Para além das características já mencionadas, as PEA são uma condição persistente, pelo que a utilização de tecnologias pode mostrar-se benéfica na transição para a vida adulta e/ou para ajudar os indivíduos a ganhar competências funcionais importantes para o seu dia a dia. De facto, pensando na área da autonomia e independência por exemplo, existem até aplicações/intervenções preparadas para ajudar a aprender a apanhar um transporte público ou até mesmo a prestar os primeiros socorros.

 

Uma das utilizações das tecnologias mais conhecidas e utilizadas nas PEA consiste nos sistemas de Comunicação Aumentativa e Alternativa, que pretende ser uma ferramenta útil na comunicação no dia a dia do indivíduo com PEA, uma vez que possibilita a comunicação funcional necessária para suprir as suas necessidades ou comunicar interessentes e vontades, devendo ser adaptada e utilizada em função dos facilitadores/barreiras ambientais, competências sensório-percetivas e motoras associadas ao perfil individual e necessidades.

 

Contudo, importa salientar que quando nos referimos a tecnologias referimo-nos a aplicações nos dispositivos móveis, jogos, realidade virtual, entre muitos outros.
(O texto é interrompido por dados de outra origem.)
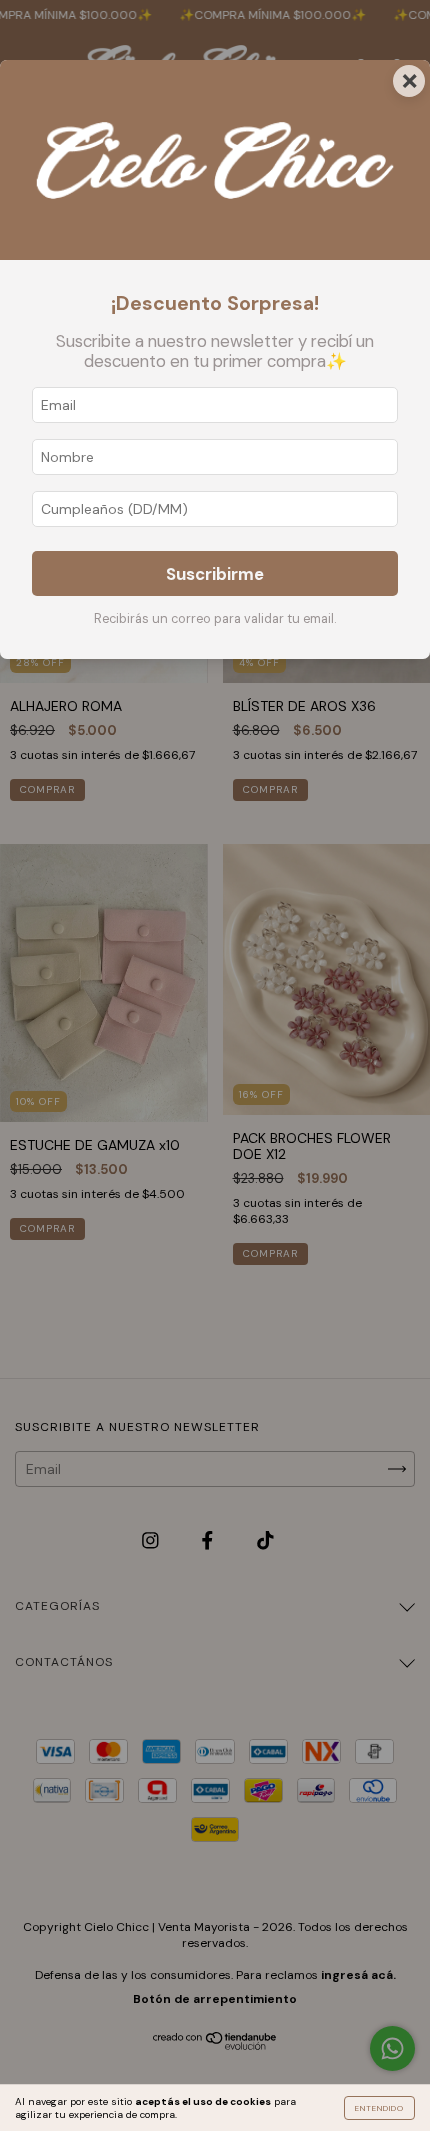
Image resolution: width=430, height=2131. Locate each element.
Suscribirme (215, 574)
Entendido (379, 2108)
E o que é que todos têm em comum? São práticos, facilmente acessíveis, interativos, atrativos, fáceis de adaptar se necessário e motivadores para toda e qualquer pessoa com PEA. Características estas que, muitas vezes, não se conseguem garantir em intervenções convencionais e podem ser fulcrais para o processo terapêutico e para aumentar a motivação da criança/jovem/adulto para a participação em atividades outrora desmotivantes e/ou consideradas de difícil realização. Por outro lado, deve ter-se em conta que as tecnologias podem comprometer processos terapêuticos quando estas estão apenas  centradas nos interesses, mas não respondem a necessidades terapêuticas e/ou desenvolvimentais/clínicas.

 

Por isso, tecnologia nas PEA, SIM OU NÃO?

 

SIM e NÃO! Como sugerido, não nos podemos esquecer que com as tecnologias é necessário ter em conta o tempo de permanência junto de ecrãs, a possibilidade de diminuição da interação social pelo empenho em interagir apenas com os dispositivos tecnológicos e a necessidade de garantir que os conteúdos são adequados à faixa etária e necessidade do indivíduo. Mas, e como já abordado acima, com o acompanhamento e/ou utilização adequada, as tecnologias podem ser uma ferramenta potenciadora da participação e pode assim ser considerada uma mais valia para a população com PEA, quer a nível habitacional, quer terapêutico, quer educacional.